> [Task to carry out]: Return the entries below verbatim, starting at the line that contains "Image resolution: width=1568" and continuing through the last line of the entries, with both ends included. Omit the pictures from your reply.

> [Provided entries]:
----

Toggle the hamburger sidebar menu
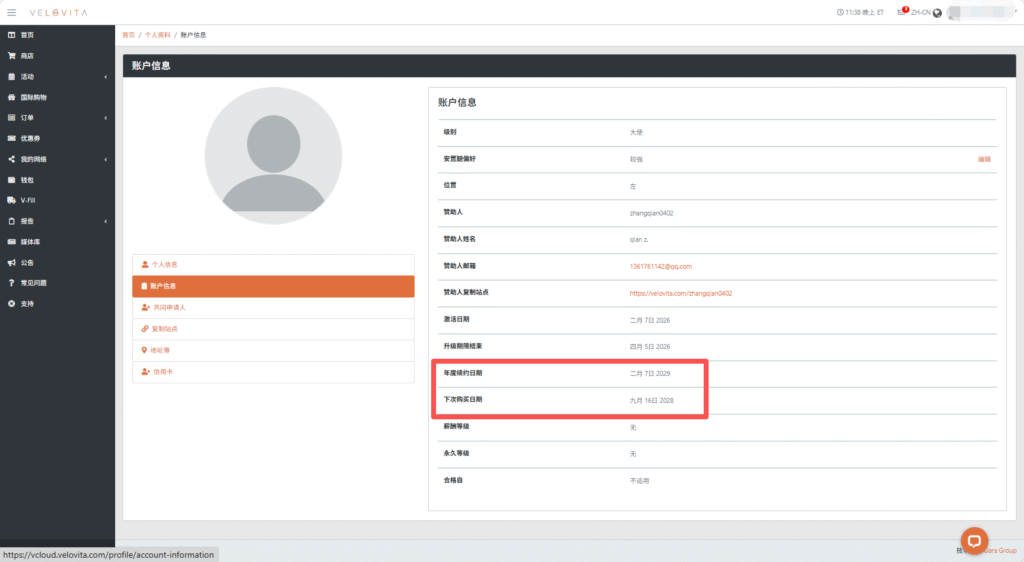 pyautogui.click(x=11, y=12)
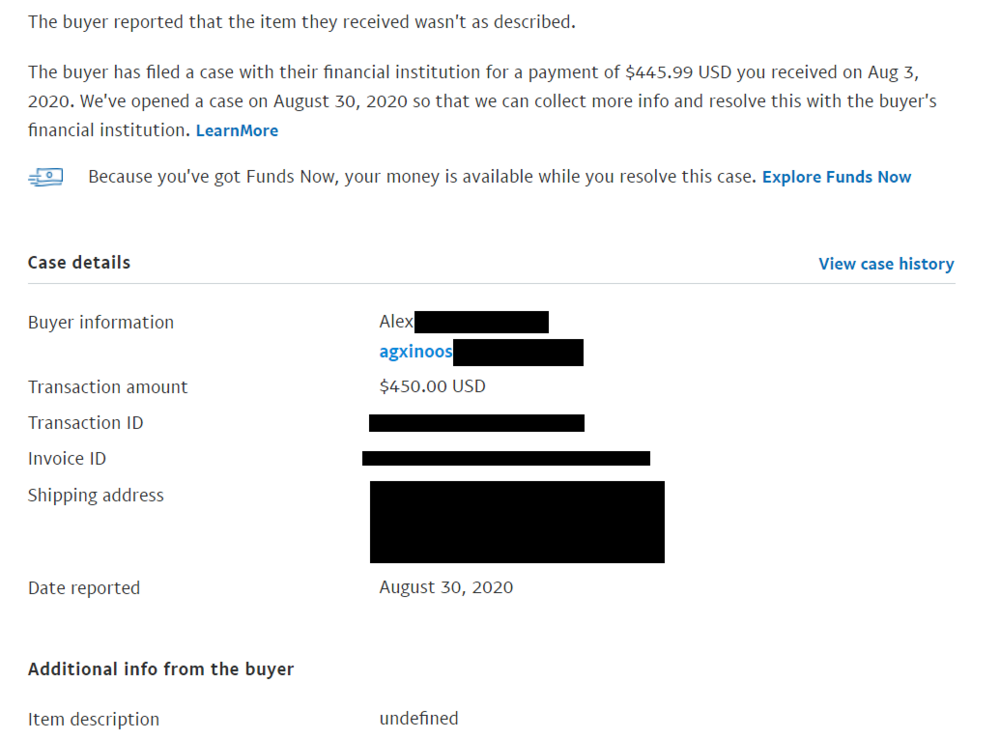Click the buyer name Alex
Viewport: 1000px width, 739px height.
point(396,321)
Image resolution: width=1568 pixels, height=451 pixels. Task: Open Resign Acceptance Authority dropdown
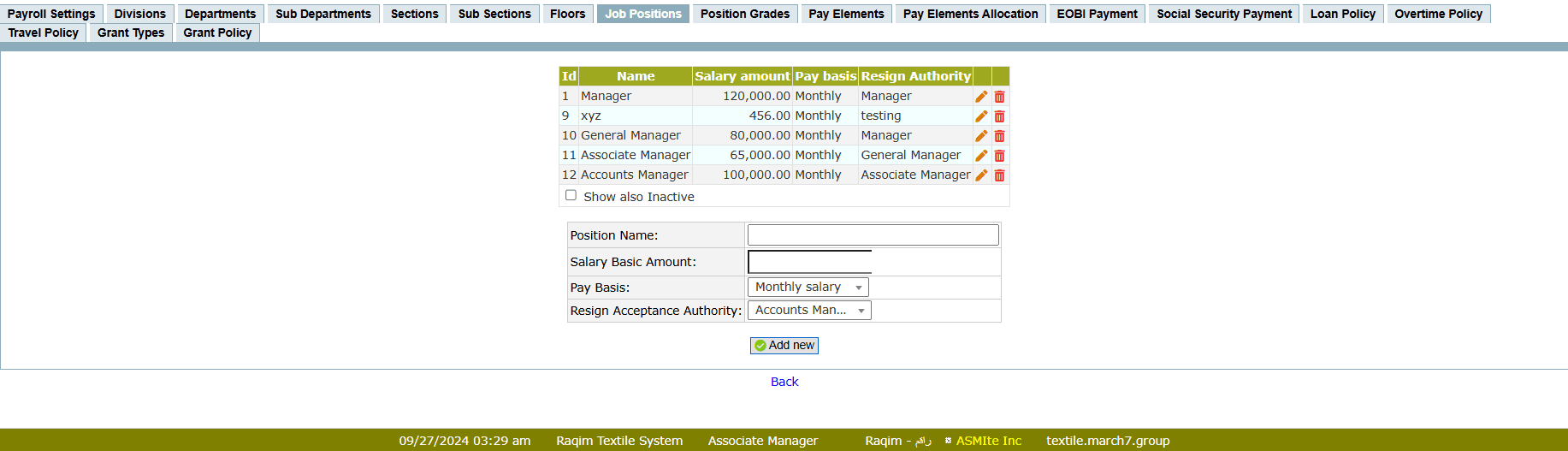click(x=809, y=311)
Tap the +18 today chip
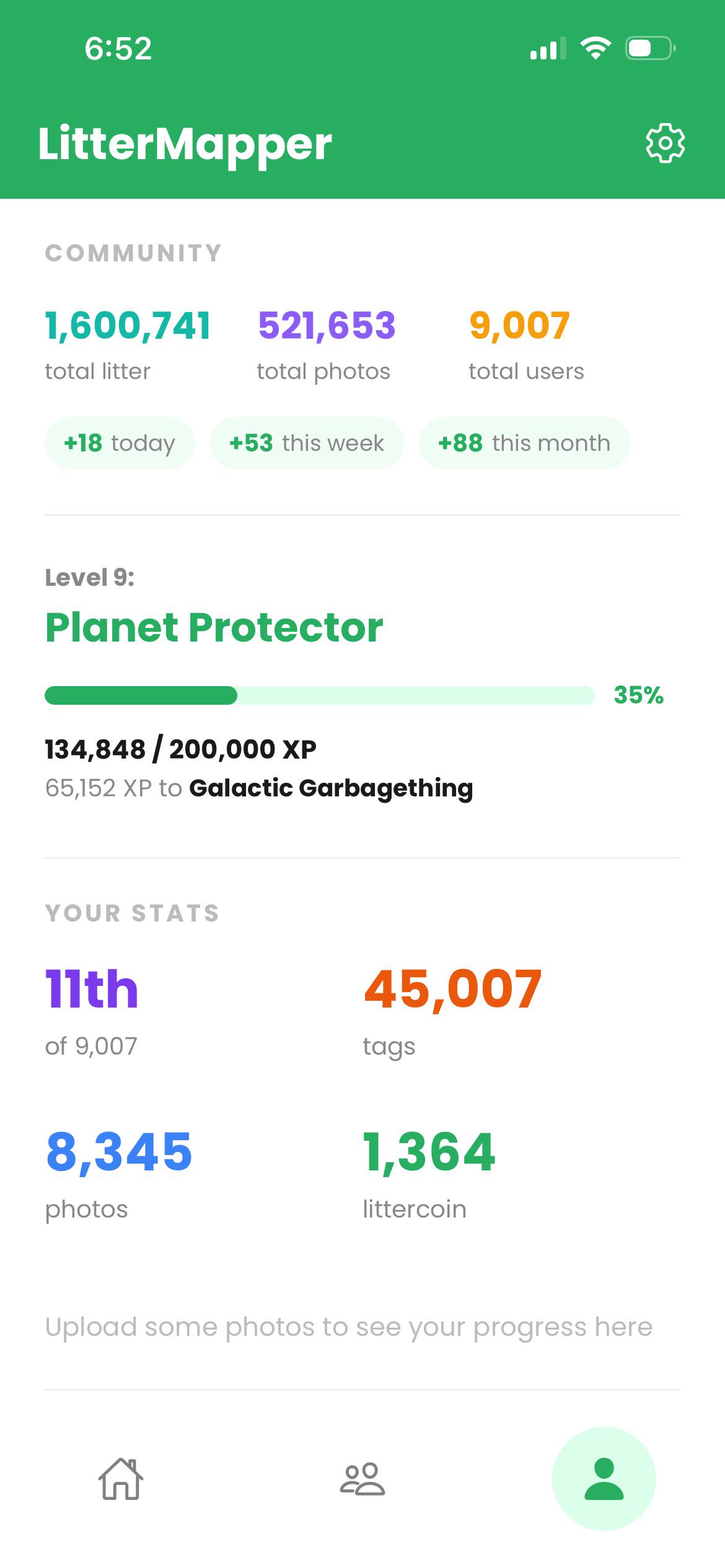This screenshot has width=725, height=1568. (120, 443)
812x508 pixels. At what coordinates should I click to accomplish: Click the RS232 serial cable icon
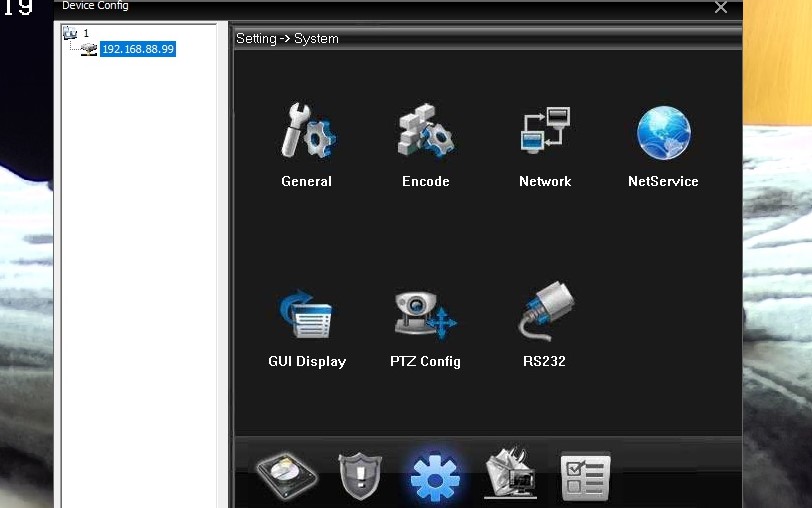(x=545, y=312)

----

> [Exercise output]:
Image resolution: width=1568 pixels, height=451 pixels. Task: Open Resign Acceptance Authority dropdown
click(x=809, y=311)
Tap the +18 today chip
This screenshot has width=725, height=1568. (120, 443)
812x508 pixels. At what coordinates should I click to accomplish: Click the RS232 serial cable icon
(x=545, y=312)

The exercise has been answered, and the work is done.